RECORDS FOR THIS EXERCISE>
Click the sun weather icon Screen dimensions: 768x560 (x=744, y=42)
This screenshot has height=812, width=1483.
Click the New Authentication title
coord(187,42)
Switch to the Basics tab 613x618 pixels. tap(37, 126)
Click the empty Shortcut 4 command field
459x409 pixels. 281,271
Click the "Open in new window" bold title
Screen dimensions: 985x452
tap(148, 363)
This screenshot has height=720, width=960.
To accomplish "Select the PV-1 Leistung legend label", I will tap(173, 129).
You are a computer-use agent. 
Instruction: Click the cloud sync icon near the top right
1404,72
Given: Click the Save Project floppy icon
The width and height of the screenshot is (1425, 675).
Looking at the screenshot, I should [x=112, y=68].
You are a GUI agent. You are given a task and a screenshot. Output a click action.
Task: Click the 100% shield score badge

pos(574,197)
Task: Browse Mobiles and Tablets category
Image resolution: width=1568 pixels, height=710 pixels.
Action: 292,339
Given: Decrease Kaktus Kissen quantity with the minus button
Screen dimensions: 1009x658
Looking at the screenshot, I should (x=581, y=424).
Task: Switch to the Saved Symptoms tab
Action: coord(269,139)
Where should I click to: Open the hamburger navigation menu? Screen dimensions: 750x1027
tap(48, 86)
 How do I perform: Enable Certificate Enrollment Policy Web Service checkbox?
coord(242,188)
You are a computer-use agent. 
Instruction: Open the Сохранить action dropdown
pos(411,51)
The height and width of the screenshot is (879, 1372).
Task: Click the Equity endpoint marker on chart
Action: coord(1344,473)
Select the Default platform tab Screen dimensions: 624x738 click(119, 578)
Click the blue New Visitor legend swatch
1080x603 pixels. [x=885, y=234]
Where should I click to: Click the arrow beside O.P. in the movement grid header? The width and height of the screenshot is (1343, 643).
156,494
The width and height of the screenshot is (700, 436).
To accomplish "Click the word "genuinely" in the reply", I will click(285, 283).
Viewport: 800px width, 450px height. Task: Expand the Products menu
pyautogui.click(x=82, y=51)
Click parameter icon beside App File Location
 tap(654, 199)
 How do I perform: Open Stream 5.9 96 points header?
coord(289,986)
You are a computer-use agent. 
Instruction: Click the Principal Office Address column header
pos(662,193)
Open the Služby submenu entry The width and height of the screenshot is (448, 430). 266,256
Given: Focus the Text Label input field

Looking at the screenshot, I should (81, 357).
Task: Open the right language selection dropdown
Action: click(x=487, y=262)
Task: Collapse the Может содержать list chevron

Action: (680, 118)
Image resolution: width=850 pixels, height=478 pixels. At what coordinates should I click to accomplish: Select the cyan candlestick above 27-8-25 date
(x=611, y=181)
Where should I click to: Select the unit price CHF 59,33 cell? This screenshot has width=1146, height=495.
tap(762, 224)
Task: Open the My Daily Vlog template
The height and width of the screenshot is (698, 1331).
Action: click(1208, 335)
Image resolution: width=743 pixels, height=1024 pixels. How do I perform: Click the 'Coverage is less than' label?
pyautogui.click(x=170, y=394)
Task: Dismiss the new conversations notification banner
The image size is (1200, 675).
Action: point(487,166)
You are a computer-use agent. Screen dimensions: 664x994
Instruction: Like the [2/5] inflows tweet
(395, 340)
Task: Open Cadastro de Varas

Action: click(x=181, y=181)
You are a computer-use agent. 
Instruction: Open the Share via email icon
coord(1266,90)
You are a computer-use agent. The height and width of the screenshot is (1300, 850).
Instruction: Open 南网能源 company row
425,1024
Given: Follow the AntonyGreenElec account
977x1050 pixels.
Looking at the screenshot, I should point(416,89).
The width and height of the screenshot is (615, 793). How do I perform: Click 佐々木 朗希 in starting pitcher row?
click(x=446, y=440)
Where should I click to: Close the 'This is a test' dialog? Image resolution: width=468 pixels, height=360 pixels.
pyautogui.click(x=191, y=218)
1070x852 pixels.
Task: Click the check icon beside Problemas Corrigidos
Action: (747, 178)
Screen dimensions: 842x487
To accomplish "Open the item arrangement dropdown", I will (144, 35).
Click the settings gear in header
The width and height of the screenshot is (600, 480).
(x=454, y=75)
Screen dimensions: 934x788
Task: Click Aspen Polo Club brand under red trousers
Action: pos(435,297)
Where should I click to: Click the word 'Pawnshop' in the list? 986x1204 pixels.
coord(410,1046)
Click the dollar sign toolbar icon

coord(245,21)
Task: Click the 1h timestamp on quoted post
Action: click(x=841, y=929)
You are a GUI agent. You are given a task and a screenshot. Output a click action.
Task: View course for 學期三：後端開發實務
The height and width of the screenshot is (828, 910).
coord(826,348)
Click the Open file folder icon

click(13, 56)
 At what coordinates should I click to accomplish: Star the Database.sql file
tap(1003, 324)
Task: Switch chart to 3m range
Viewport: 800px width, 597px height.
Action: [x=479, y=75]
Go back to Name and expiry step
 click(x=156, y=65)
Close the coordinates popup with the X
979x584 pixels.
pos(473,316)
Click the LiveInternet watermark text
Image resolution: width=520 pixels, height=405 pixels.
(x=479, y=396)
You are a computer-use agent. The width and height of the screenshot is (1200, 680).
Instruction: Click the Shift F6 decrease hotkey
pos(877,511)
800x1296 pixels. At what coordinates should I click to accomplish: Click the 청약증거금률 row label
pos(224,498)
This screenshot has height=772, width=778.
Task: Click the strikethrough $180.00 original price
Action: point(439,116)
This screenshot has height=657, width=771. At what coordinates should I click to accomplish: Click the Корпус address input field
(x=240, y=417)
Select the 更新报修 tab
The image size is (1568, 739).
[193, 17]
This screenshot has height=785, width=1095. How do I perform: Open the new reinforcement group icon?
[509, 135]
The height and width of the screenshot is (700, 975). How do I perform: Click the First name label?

PROMPT> The whole listing should be transcribed word for word.

RESPONSE FOR THIS EXERCISE>
Click the sun weather icon Screen dimensions: 768x560 (x=744, y=42)
This screenshot has height=812, width=1483.
Click the New Authentication title
coord(187,42)
Switch to the Basics tab 613x618 pixels. tap(37, 126)
Click the empty Shortcut 4 command field
459x409 pixels. 281,271
Click the "Open in new window" bold title
Screen dimensions: 985x452
tap(148, 363)
This screenshot has height=720, width=960.
To accomplish "Select the PV-1 Leistung legend label", I will tap(173, 129).
You are a computer-use agent. 
Instruction: Click the cloud sync icon near the top right
1404,72
Given: Click the Save Project floppy icon
The width and height of the screenshot is (1425, 675).
Looking at the screenshot, I should [x=112, y=68].
You are a GUI agent. You are given a task and a screenshot. Output a click action.
Task: Click the 100% shield score badge

pos(574,197)
Task: Browse Mobiles and Tablets category
Image resolution: width=1568 pixels, height=710 pixels.
Action: 292,339
Given: Decrease Kaktus Kissen quantity with the minus button
Screen dimensions: 1009x658
Looking at the screenshot, I should (x=581, y=424).
Task: Switch to the Saved Symptoms tab
Action: coord(269,139)
Where should I click to: Open the hamburger navigation menu? Screen dimensions: 750x1027
tap(48, 86)
 How do I perform: Enable Certificate Enrollment Policy Web Service checkbox?
coord(242,188)
You are a computer-use agent. 
Instruction: Open the Сохранить action dropdown
pos(411,51)
The height and width of the screenshot is (879, 1372).
Task: Click the Equity endpoint marker on chart
Action: coord(1344,473)
Select the Default platform tab Screen dimensions: 624x738 click(119, 578)
Click the blue New Visitor legend swatch
1080x603 pixels. [x=885, y=234]
Where should I click to: Click the arrow beside O.P. in the movement grid header? The width and height of the screenshot is (1343, 643).
156,494
The width and height of the screenshot is (700, 436).
To accomplish "Click the word "genuinely" in the reply", I will click(285, 283).
Viewport: 800px width, 450px height. Task: Expand the Products menu
pyautogui.click(x=82, y=51)
Click parameter icon beside App File Location
 tap(654, 199)
 How do I perform: Open Stream 5.9 96 points header?
coord(289,986)
You are a computer-use agent. 
Instruction: Click the Principal Office Address column header
pos(662,193)
Open the Služby submenu entry The width and height of the screenshot is (448, 430). 266,256
Given: Focus the Text Label input field

Looking at the screenshot, I should (81, 357).
Task: Open the right language selection dropdown
Action: click(x=487, y=262)
Task: Collapse the Может содержать list chevron

Action: (680, 118)
Image resolution: width=850 pixels, height=478 pixels. At what coordinates should I click to accomplish: Select the cyan candlestick above 27-8-25 date
(x=611, y=181)
Where should I click to: Select the unit price CHF 59,33 cell? This screenshot has width=1146, height=495.
tap(762, 224)
Task: Open the My Daily Vlog template
The height and width of the screenshot is (698, 1331).
Action: click(1208, 335)
Image resolution: width=743 pixels, height=1024 pixels. How do I perform: Click the 'Coverage is less than' label?
pyautogui.click(x=170, y=394)
Task: Dismiss the new conversations notification banner
The image size is (1200, 675).
Action: point(487,166)
You are a computer-use agent. Screen dimensions: 664x994
Instruction: Like the [2/5] inflows tweet
(395, 340)
Task: Open Cadastro de Varas

Action: click(x=181, y=181)
You are a computer-use agent. 
Instruction: Open the Share via email icon
coord(1266,90)
You are a computer-use agent. The height and width of the screenshot is (1300, 850).
Instruction: Open 南网能源 company row
425,1024
Given: Follow the AntonyGreenElec account
977x1050 pixels.
Looking at the screenshot, I should point(416,89).
The width and height of the screenshot is (615, 793). How do I perform: Click 佐々木 朗希 in starting pitcher row?
click(x=446, y=440)
Where should I click to: Close the 'This is a test' dialog? Image resolution: width=468 pixels, height=360 pixels.
pyautogui.click(x=191, y=218)
1070x852 pixels.
Task: Click the check icon beside Problemas Corrigidos
Action: (747, 178)
Screen dimensions: 842x487
To accomplish "Open the item arrangement dropdown", I will (144, 35).
Click the settings gear in header
The width and height of the screenshot is (600, 480).
(x=454, y=75)
Screen dimensions: 934x788
Task: Click Aspen Polo Club brand under red trousers
Action: pos(435,297)
Where should I click to: Click the word 'Pawnshop' in the list? 986x1204 pixels.
coord(410,1046)
Click the dollar sign toolbar icon

coord(245,21)
Task: Click the 1h timestamp on quoted post
Action: click(x=841, y=929)
You are a GUI agent. You are given a task and a screenshot. Output a click action.
Task: View course for 學期三：後端開發實務
The height and width of the screenshot is (828, 910).
coord(826,348)
Click the Open file folder icon

click(13, 56)
 At what coordinates should I click to accomplish: Star the Database.sql file
tap(1003, 324)
Task: Switch chart to 3m range
Viewport: 800px width, 597px height.
Action: [x=479, y=75]
Go back to Name and expiry step
 click(x=156, y=65)
Close the coordinates popup with the X
979x584 pixels.
pos(473,316)
Click the LiveInternet watermark text
Image resolution: width=520 pixels, height=405 pixels.
(x=479, y=396)
You are a computer-use agent. The width and height of the screenshot is (1200, 680).
Instruction: Click the Shift F6 decrease hotkey
pos(877,511)
800x1296 pixels. At what coordinates should I click to accomplish: Click the 청약증거금률 row label
pos(224,498)
This screenshot has height=772, width=778.
Task: Click the strikethrough $180.00 original price
Action: point(439,116)
This screenshot has height=657, width=771. At what coordinates should I click to accomplish: Click the Корпус address input field
(x=240, y=417)
Select the 更新报修 tab
The image size is (1568, 739).
[193, 17]
This screenshot has height=785, width=1095. How do I perform: Open the new reinforcement group icon?
[509, 135]
The height and width of the screenshot is (700, 975). How do I perform: Click the First name label?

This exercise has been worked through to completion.